■ **Description of the task**:
Identify all lines in the listing that include the word "computer", and copy them out.

■ **Records for this task**:
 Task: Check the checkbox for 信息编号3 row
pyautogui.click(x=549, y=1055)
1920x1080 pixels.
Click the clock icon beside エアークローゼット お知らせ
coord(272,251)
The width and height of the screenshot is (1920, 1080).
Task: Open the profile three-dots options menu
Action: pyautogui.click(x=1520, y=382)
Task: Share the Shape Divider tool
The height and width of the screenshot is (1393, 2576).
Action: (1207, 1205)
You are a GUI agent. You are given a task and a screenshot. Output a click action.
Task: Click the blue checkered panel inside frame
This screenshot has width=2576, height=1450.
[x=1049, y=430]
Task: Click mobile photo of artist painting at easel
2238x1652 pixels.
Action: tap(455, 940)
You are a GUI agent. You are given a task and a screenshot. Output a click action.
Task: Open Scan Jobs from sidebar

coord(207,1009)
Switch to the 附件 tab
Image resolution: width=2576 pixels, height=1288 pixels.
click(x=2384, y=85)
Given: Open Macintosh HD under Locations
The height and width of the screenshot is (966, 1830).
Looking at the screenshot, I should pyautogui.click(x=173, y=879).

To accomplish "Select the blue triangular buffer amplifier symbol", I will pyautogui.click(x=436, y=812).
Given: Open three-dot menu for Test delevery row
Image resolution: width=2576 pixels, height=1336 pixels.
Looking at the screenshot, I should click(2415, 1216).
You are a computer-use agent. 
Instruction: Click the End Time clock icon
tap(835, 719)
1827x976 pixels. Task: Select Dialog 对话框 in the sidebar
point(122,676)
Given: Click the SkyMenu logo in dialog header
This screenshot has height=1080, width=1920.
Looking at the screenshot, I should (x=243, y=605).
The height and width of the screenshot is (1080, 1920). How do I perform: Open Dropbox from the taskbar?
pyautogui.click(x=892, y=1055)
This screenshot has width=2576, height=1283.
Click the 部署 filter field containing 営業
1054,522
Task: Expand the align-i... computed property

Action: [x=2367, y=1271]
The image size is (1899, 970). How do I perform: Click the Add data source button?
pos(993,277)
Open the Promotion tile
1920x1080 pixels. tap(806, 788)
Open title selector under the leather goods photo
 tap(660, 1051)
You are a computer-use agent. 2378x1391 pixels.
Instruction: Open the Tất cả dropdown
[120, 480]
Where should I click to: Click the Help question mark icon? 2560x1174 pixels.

■ **Answer for this exercise**:
You are a computer-use agent. 
You are a computer-use agent. 2378x1391 pixels.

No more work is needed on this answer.